• El impresionante vértice geodésico del Molatón

    El dentista Manuel Martínez propone las vistas desde el Molatón, en Higueruela, para alcanzar la ración de ejercicio semanal

    El Autor

    Manuel Martínez

    Dentista licenciado en Cirugía y Medicina

    La tarde está soleada, hemos salido antes de lo acostumbrado porque la etapa de hoy parece ser larga y no queremos volver a hacer una nocturna como la vez anterior.

    El grupo viene esta vez muy mermado, solo hemos quedado “la resistencia”, solo dos del total y, aunque echamos de menos el bullicio de todos, la tarde promete, y así es,  pues nada más salir tenemos que quitarnos abrigo y vamos de manga corta como si fuera verano. Hemos dejado atrás las últimas calles de Higueruela tras ponernos las botas en un cómodo banco de una calle principal.

    El camino nos regala con abundantes viñas, ya todas en espaldera, por lo que es muy posible que sean de la variedad garnacha tintorera, y con hermosos pinares, que algunos parecen de repoblación pero otros son grandes pinos piñoneros. 

    Seguimos avanzando alegremente y pasamos varios barrancos por los que ha debido pasar agua con las lluvias. Así lo atestigua la cantidad de cañaverales que encontramos.
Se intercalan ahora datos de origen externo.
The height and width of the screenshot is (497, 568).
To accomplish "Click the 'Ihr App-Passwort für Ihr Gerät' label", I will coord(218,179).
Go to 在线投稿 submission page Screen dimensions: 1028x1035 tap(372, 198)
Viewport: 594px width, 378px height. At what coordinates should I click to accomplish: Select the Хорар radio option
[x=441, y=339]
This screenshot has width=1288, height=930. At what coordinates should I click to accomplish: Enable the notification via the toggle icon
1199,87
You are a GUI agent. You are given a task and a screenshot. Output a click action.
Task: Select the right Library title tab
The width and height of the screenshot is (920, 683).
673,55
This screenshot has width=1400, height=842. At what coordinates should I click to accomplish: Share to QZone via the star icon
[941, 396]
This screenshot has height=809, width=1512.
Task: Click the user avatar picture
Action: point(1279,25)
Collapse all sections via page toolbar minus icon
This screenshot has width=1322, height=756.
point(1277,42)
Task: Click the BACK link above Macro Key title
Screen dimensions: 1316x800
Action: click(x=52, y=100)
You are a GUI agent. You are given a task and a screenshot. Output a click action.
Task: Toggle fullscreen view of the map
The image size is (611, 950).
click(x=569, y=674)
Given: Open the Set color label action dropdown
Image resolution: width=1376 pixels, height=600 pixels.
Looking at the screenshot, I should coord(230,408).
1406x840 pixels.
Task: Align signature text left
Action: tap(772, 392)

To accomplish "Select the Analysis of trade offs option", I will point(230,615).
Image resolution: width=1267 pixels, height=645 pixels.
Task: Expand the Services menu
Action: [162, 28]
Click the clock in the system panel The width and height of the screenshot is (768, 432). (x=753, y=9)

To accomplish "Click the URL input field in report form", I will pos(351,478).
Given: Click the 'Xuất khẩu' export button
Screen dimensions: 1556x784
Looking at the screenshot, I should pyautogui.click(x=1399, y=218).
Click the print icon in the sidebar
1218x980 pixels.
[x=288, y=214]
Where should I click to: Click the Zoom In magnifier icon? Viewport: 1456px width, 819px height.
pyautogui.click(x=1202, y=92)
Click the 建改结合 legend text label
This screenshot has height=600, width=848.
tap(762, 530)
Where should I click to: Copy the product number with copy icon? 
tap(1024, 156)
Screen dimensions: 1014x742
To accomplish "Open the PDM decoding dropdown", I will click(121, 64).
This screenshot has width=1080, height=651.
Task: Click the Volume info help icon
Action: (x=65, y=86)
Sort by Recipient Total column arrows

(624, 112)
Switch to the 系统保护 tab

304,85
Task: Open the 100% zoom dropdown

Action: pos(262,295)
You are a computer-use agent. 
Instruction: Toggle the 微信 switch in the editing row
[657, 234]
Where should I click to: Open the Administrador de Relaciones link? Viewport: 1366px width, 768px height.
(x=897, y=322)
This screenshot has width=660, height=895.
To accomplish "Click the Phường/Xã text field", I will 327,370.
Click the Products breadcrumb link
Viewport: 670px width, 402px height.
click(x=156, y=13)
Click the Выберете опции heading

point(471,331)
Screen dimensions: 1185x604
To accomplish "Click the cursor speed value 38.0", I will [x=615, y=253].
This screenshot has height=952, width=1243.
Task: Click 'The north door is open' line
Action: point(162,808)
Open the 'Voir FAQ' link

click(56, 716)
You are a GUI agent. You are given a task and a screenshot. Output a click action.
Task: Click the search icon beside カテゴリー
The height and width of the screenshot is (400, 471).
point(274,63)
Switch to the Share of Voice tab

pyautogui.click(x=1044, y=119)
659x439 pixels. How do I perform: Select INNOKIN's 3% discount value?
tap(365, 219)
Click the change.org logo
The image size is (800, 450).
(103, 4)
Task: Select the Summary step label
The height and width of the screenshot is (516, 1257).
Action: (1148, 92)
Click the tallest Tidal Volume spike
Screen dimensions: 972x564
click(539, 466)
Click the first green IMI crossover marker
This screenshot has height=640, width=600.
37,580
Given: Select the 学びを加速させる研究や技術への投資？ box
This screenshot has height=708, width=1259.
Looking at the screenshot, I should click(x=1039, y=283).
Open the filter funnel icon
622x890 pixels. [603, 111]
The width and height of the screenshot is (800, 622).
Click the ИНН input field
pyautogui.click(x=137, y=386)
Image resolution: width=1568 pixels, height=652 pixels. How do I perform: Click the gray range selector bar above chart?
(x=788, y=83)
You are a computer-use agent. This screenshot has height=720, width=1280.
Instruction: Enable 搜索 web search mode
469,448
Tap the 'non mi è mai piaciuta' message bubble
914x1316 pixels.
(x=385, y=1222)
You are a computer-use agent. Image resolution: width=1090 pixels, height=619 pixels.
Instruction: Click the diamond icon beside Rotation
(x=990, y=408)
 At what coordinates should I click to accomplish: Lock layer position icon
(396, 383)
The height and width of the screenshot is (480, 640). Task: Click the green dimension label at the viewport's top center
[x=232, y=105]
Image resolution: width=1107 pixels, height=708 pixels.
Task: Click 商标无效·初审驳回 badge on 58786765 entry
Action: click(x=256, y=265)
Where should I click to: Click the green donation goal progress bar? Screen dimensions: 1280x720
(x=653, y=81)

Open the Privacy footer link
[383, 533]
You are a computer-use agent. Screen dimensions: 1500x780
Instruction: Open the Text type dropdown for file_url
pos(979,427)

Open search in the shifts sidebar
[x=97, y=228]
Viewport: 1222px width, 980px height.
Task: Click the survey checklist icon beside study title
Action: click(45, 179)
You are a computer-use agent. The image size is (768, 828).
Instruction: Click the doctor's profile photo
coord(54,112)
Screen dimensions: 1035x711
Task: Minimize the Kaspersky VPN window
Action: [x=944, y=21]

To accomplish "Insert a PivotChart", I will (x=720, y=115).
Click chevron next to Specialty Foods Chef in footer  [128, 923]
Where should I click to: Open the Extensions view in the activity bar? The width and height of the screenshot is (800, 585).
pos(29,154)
    Navalón, Tres Piedras, Pared, Cenajo…

    Llevamos ya casi una hora y vamos paseando, hablando y fijándonos en lo que nos rodea, varios montes a  derecha e izquierda, cerro de la Fuente Navalón, cerro de las Tres Piedras, y continuamos casi  llaneando entre más cerros, el de la Pared, el del Cenajo y, tras pasar una bonita alquería con éste último nombre, comienza de verdad la subida; apretando un poco los dientes pasamos por Mingo García y hacemos una paradita para mirar atrás y ver lo que luego veremos desde más altura, el Chinar, el Mugrón y mucho más ¡impresionante! Echamos un trago de agua, cada uno en su vaso dados los momentos que estamos pasando, e intercambiamos alguna prenda, a falta de pañuelos de papel.

    Para hacer honor a nuestra fama, ya llevamos mucha pista,  decidimos salir de ella y campo a través, haciendo ligeras zetas, acabamos en el punto geodésico, muy elevado, ¿verdad? Y regocijándonos con el último solete de la tarde nos ponemos, como si estuviéramos en la quilla de un barco, en otra elevación menos elevada, a mirar sin cansarnos y  tomar un cafetito “calentito” y unas pastas que nos saben a gloria.

    Molatón Higueruela

    Empieza a caer la tarde y no queremos llegar de noche ¿Verdad? Pues vamos que ahora todo es cuesta abajo pero queda bastante tramo: en parte por caminos de las abundantes molinetas que hay aquí, en parte por campo a través y a veces por algo que parece una senda. Nos dejamos caer aprovechando los valles hasta llegar a divisar el pueblo, ya con sus luces encendidas y con su iglesia arriba del todo, la más iluminada.

    Molatón Higueruela

    Hemos caminado por diversos terrenos, hemos conversado de todo un poco, ha pasado la tarde y no nos hemos dado cuenta. Ya es de noche cuando entramos en el pueblo por la misma calle que habíamos salido, eso sí, con casi trece kilómetros más en nuestras piernas, con un desnivel de 340 metros y casi 3 horas y media de tiempo ganado.

    Y aún nos queda la última parte. Y es que nos espera una cervecita con algo de picar en la Posada del pueblo.